WekaIO will initially target large-scale deployments in need of high-performance storage "because it's most lucrative to find people with big problems," he said.
The annual Matrix software capacity license lists at $1,000 per TB when deployed in dedicated storage servers. In hyper-converged mode, the list price is $10,000 per node for up to two cores with unlimited SSD capacity, or $12,500 per node for up to eight cores and unlimited capacity.
"We scale our performance by cores," said Zvibel, because we are able to parallelize our work on cores. The more cores you run it on, the higher performance you get in a linear fashion."
George Crump, president of analyst firm Storage Switzerland LLC, said potential WekaIO differentiators include flash optimization, hyper-converged and bare-metal configuration support, and variable compute performance under customer control.

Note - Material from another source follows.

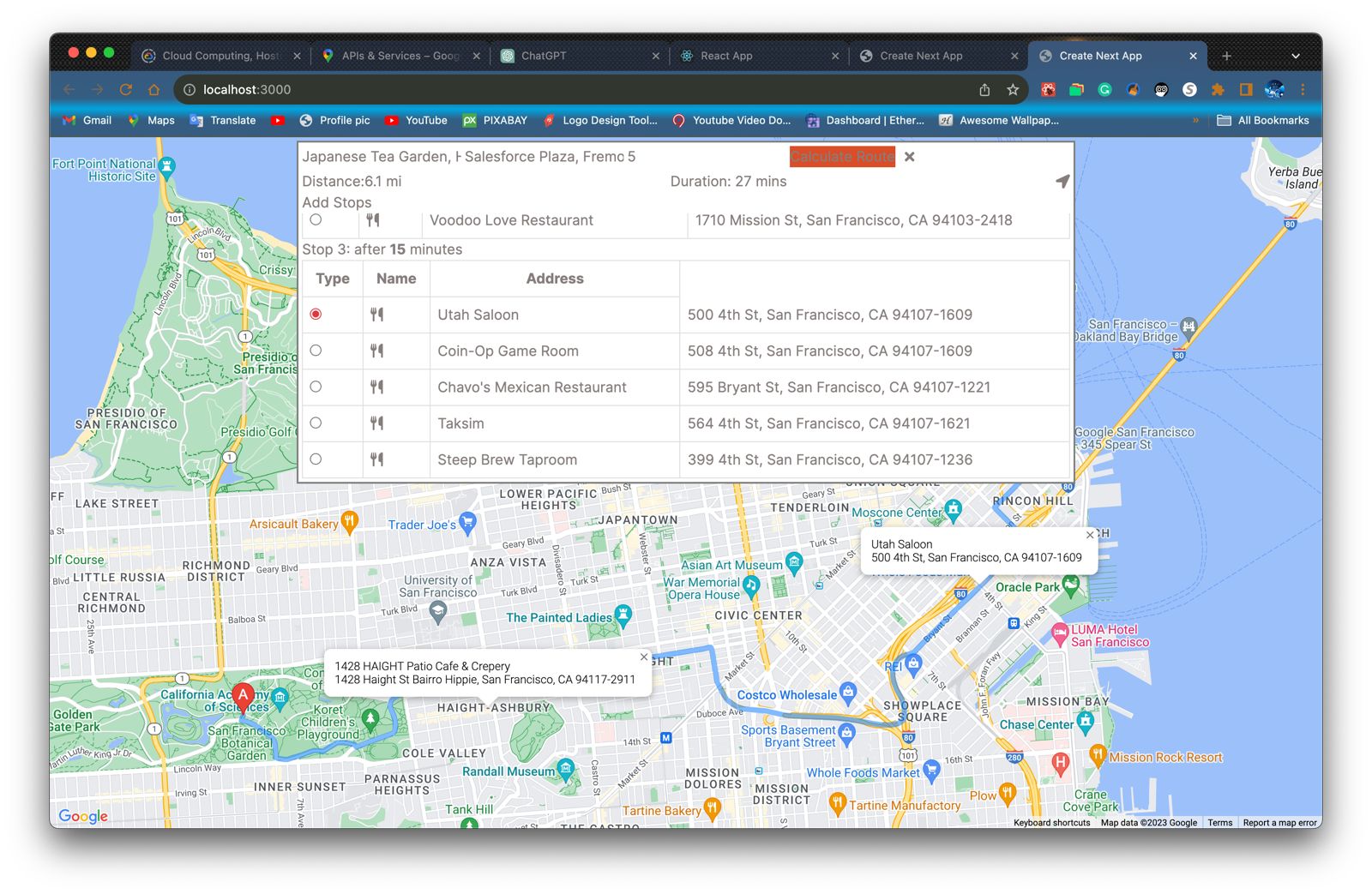This screenshot has width=1372, height=894.
Task: Reload the localhost page
Action: [x=125, y=89]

"Usually with most flash systems, you hard set the amount of storage and compute they're going to get. You lock them in on two cores per node across the hyper-converged cluster," Crump said. "With Weka, you can say, 'For now, just use one core from every node.' And when 1,000 containers are created, you could also spin up 100 cores to handle the extra I/O load. Or, you could have it automatically spin up extra cores as the I/O hits certain levels."

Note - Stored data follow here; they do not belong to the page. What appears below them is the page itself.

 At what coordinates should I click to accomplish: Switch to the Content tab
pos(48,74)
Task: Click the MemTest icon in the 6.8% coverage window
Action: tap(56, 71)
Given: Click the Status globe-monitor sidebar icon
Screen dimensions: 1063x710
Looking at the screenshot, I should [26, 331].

Scott Sinclair, a senior analyst at Enterprise Strategy Group, said his company's lab validated that WekaIO's performance scales to millions of IOPS. He said another potential benefit is its ability to "take advantage of existing footprint within your environment" and use the cloud for additional capacity. A potential disadvantage could be complexity given the degree of flexibility that WekaIO offers.
WekaIO raised $32.25 million in Series A and B funding and has engineering offices in Israel. Zvibel, chief product officer Omri Palmon and chief architect Maor Ben-Dayan founded WekaIO in 2013, after IBM acquired their first venture, XIV in 2008. WekaIO president and CEO Michael Raam headed SSD controller maker SandForce, a 2012 LSI acquisition.